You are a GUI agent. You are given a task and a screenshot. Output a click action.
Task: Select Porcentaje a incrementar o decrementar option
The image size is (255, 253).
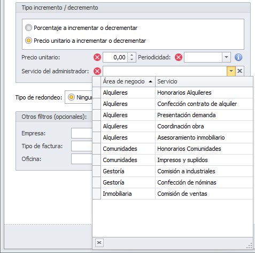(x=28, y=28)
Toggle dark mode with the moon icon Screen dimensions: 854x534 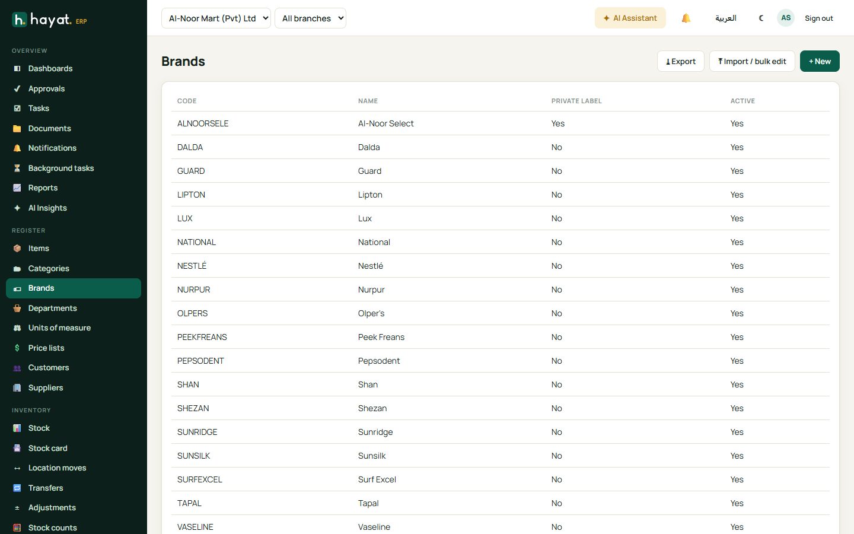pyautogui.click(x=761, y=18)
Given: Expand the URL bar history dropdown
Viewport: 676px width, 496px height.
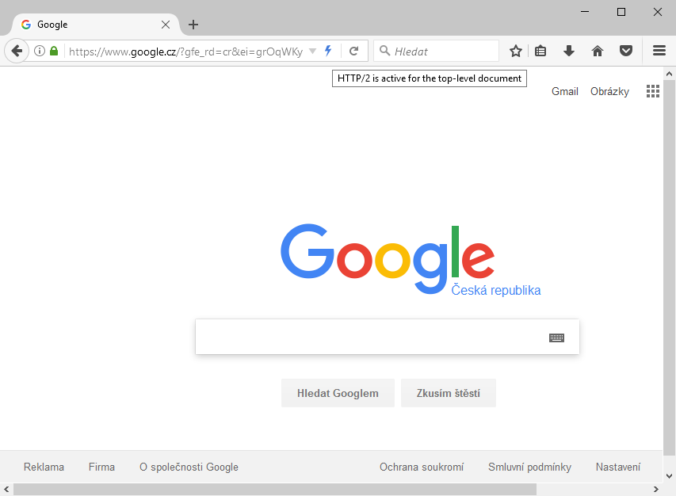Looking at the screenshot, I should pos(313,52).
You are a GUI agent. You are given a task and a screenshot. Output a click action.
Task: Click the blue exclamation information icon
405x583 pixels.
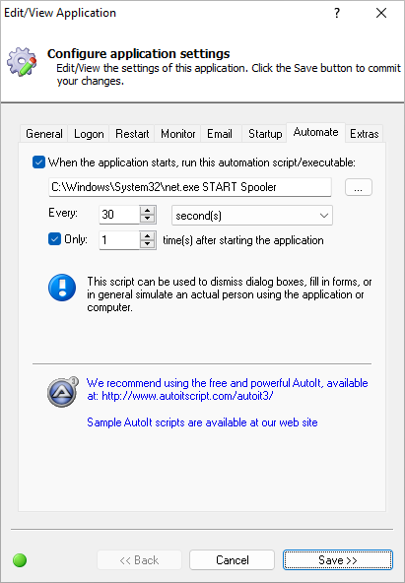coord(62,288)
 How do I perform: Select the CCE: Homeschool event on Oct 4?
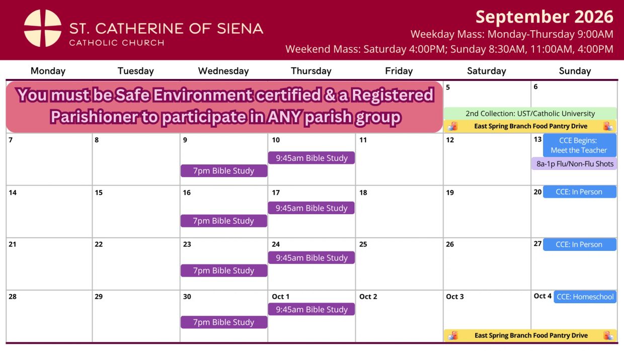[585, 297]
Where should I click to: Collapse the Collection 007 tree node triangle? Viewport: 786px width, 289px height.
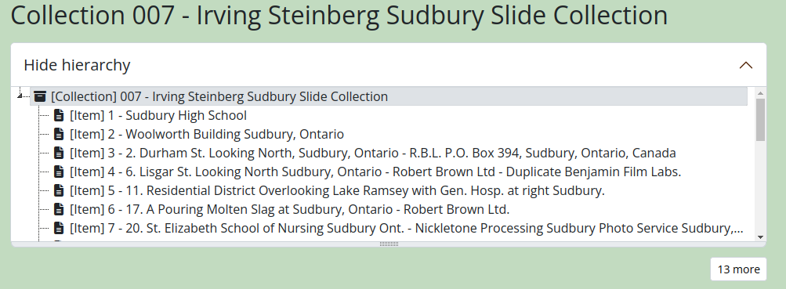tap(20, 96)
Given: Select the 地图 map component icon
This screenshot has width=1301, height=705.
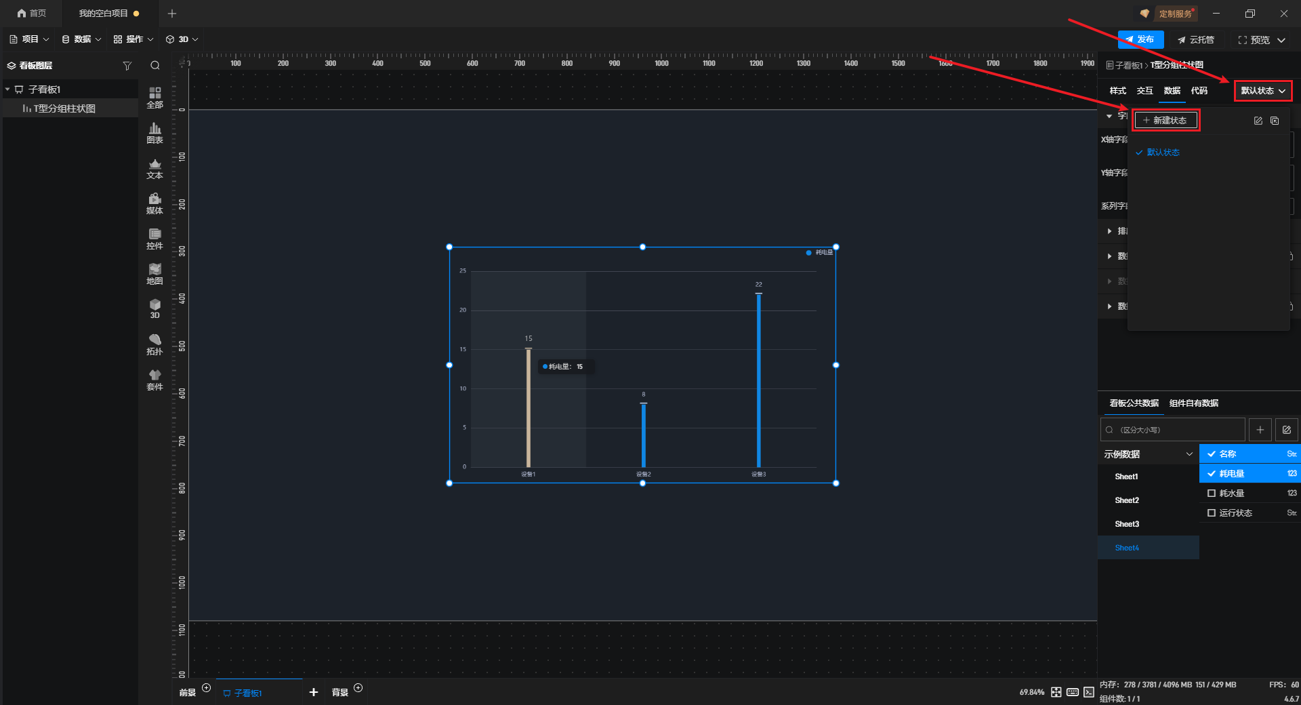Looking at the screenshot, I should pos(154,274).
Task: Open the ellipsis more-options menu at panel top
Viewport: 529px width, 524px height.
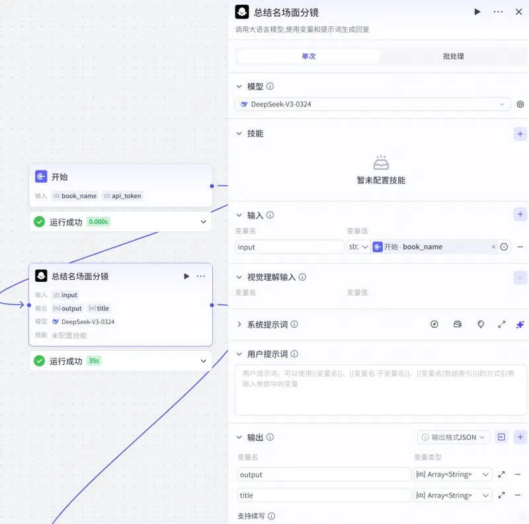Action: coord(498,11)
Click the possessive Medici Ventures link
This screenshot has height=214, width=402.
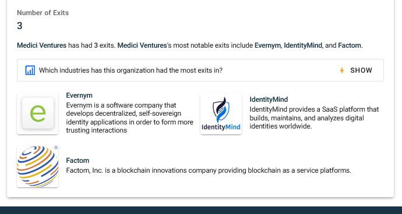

********

PROBLEM STATEMENT =
With the pictures left out, output the lines from the one containing "Given: Expand the URL bar history dropdown" through the last line of the records above, exactly as they are.

ANSWER SPACE =
Given: Expand the URL bar history dropdown
Viewport: 676px width, 496px height.
Looking at the screenshot, I should pos(313,52).
You are a GUI agent. You are given a task and a screenshot. Output a click action.
Task: Click the blue exclamation information icon
405x583 pixels.
coord(62,288)
 How do I perform: Select the CCE: Homeschool event on Oct 4?
[585, 297]
Where should I click to: Collapse the Collection 007 tree node triangle? Viewport: 786px width, 289px height.
tap(20, 96)
Given: Select the 地图 map component icon
This screenshot has width=1301, height=705.
Looking at the screenshot, I should pos(154,274).
Task: Open the ellipsis more-options menu at panel top
Viewport: 529px width, 524px height.
Action: coord(498,11)
Click the possessive Medici Ventures link
This screenshot has height=214, width=402.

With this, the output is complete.